▶
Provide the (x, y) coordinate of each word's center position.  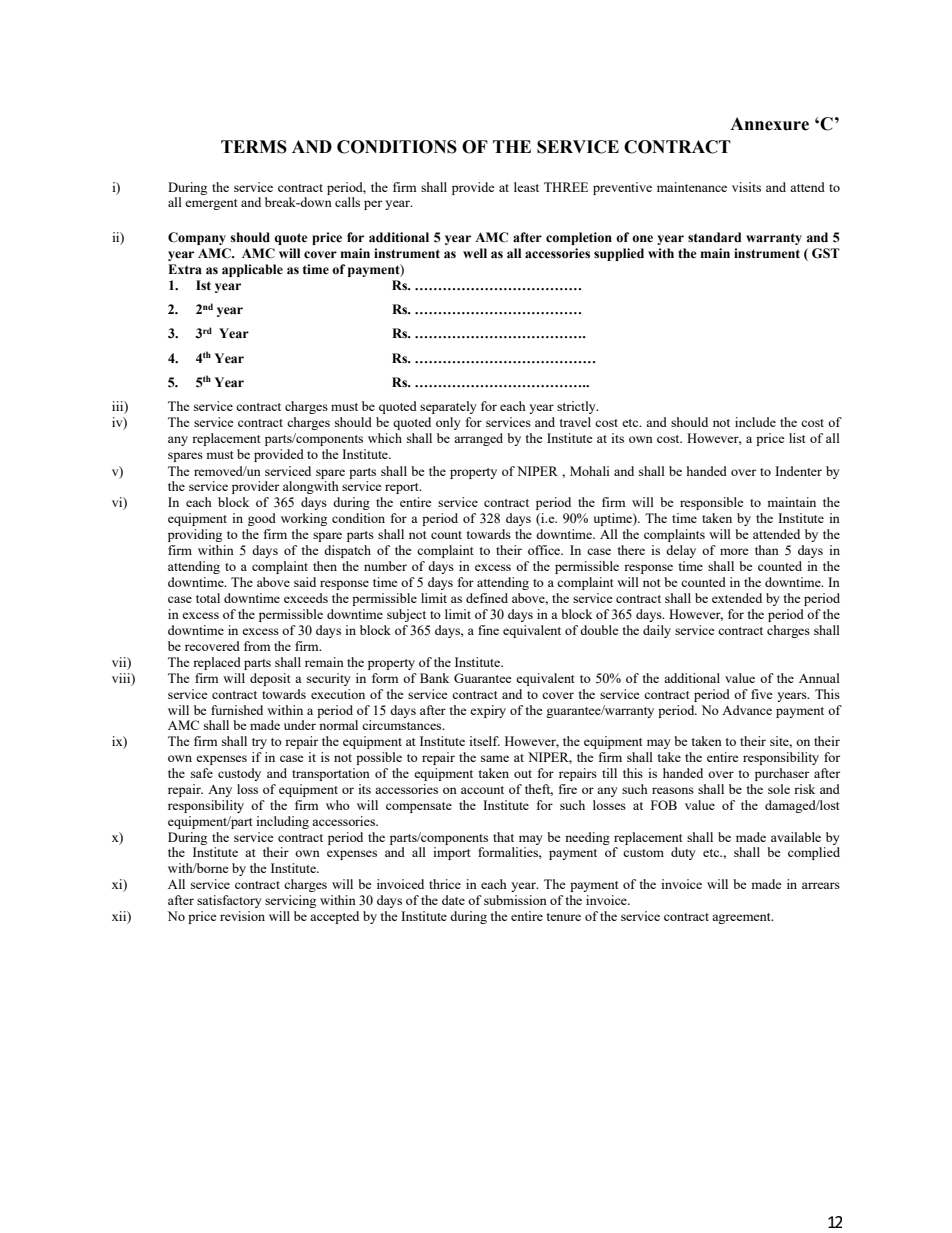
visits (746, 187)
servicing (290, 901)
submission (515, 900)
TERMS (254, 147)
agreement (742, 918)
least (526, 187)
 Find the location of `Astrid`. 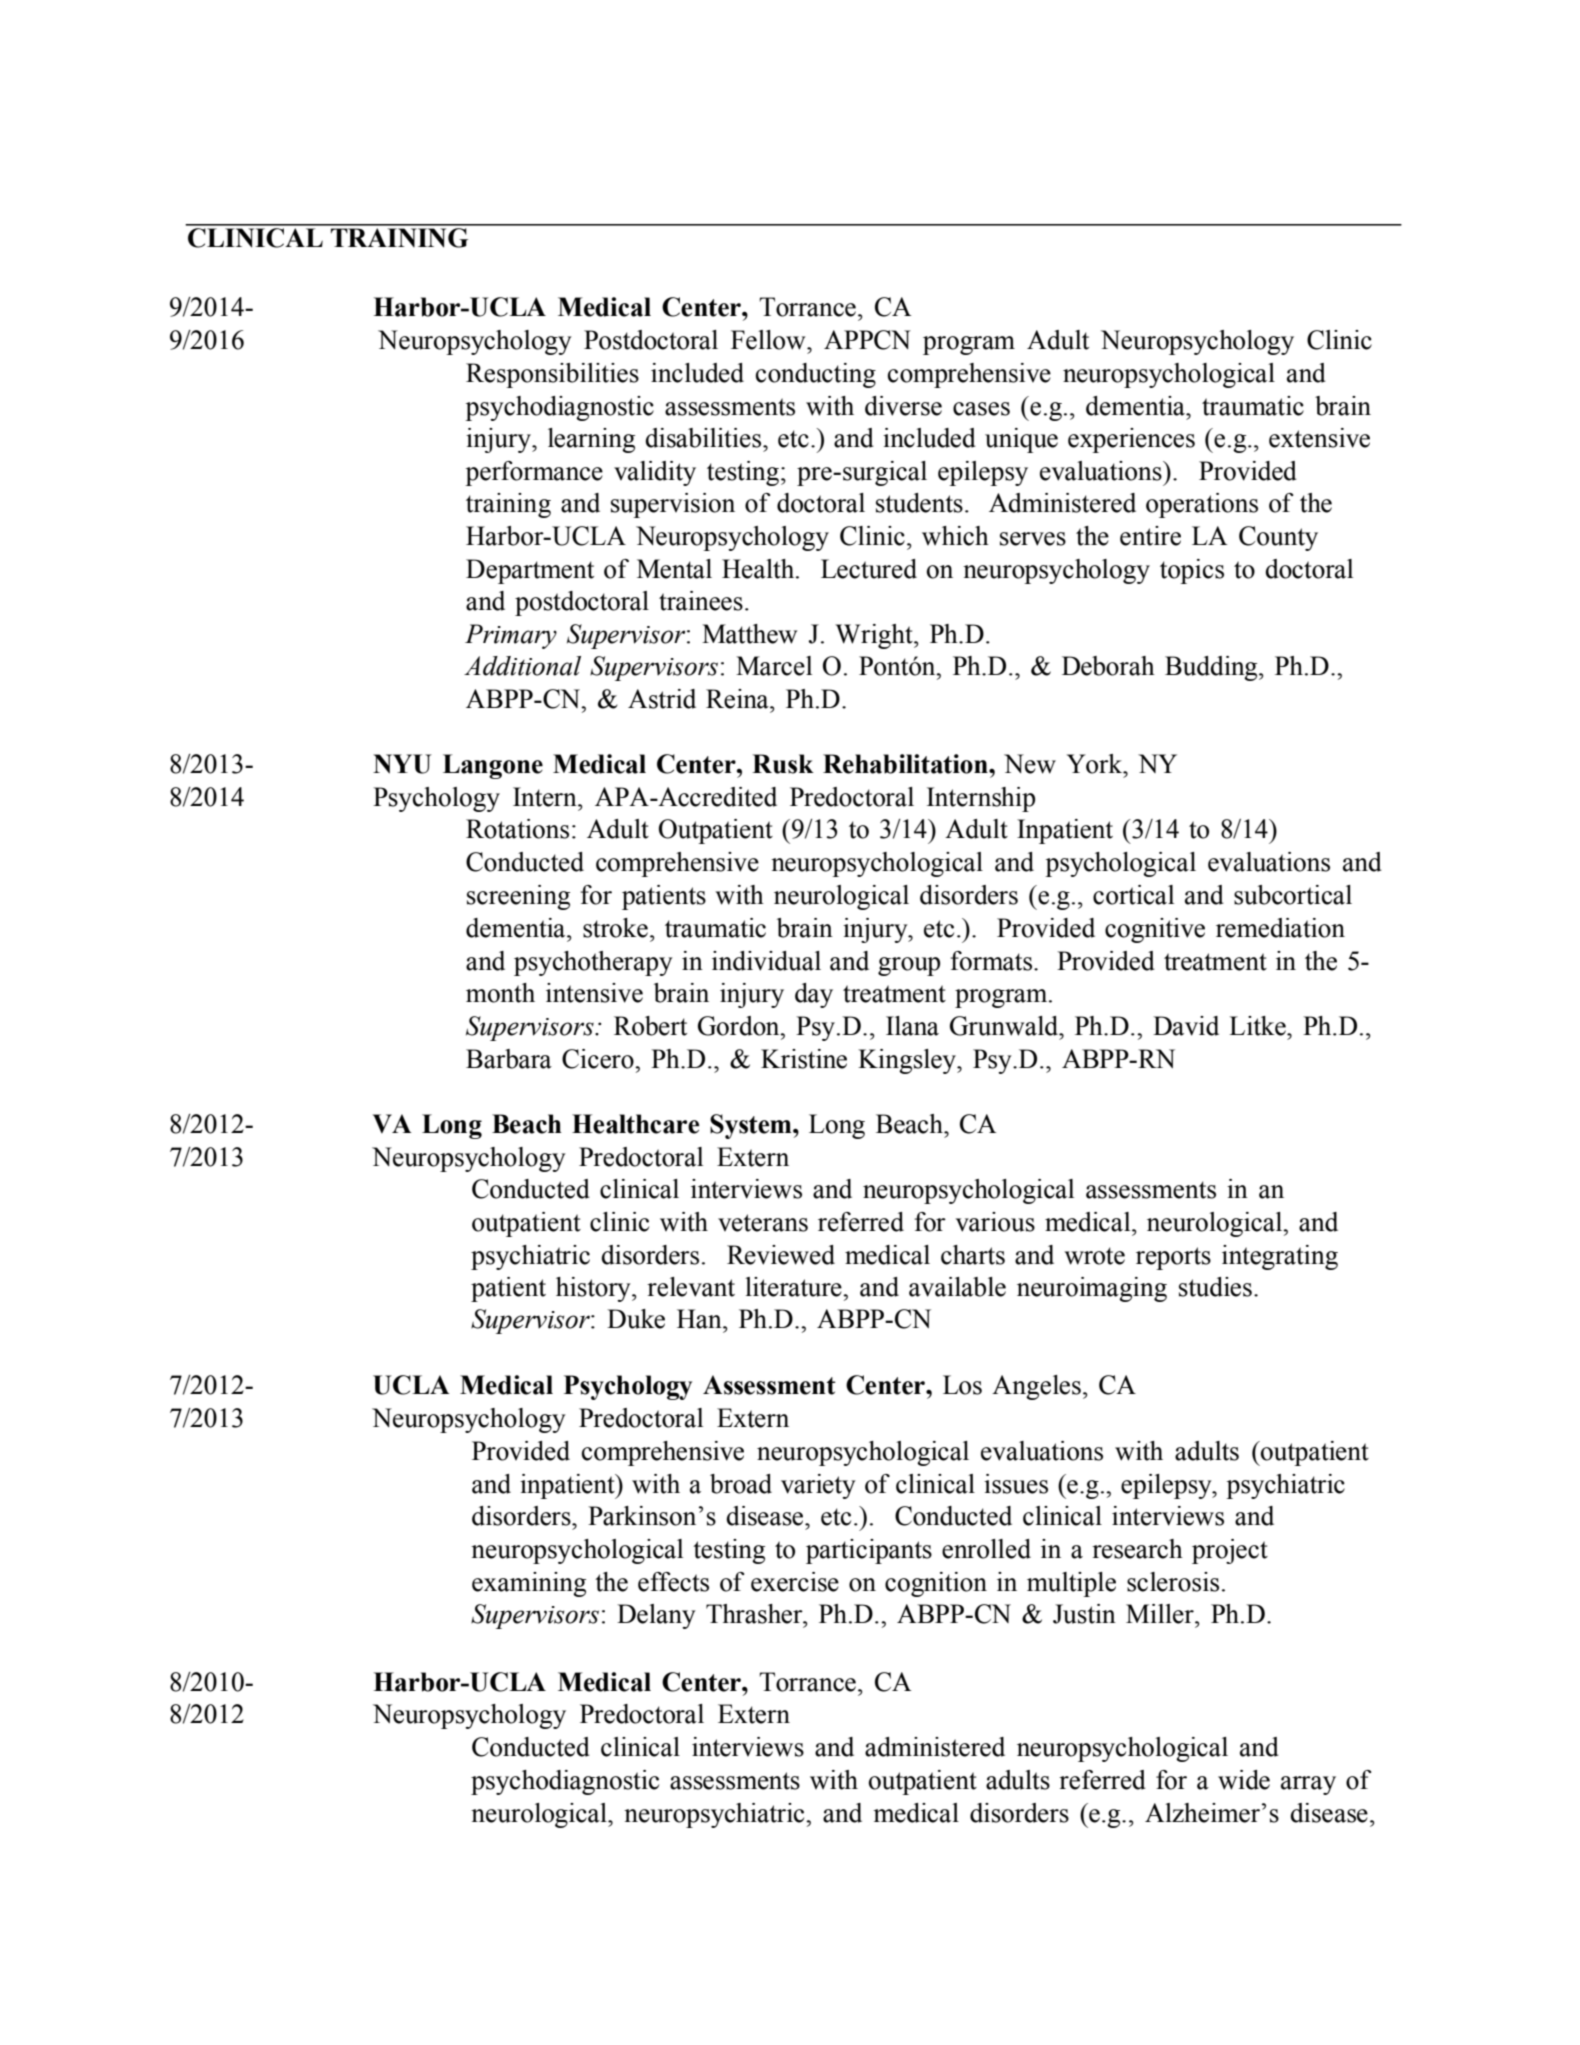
◀
▶
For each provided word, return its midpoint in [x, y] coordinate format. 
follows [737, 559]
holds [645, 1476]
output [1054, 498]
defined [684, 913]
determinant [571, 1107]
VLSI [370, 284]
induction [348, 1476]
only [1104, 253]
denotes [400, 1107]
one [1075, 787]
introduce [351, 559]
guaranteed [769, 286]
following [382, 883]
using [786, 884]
◀
## Stated goal
Can you reproduce the data exactly, from the line with "output [1054, 498]" up to and including the line with "using [786, 884]"?

## Correct result
output [1054, 498]
defined [684, 913]
determinant [571, 1107]
VLSI [370, 284]
induction [348, 1476]
only [1104, 253]
denotes [400, 1107]
one [1075, 787]
introduce [351, 559]
guaranteed [769, 286]
following [382, 883]
using [786, 884]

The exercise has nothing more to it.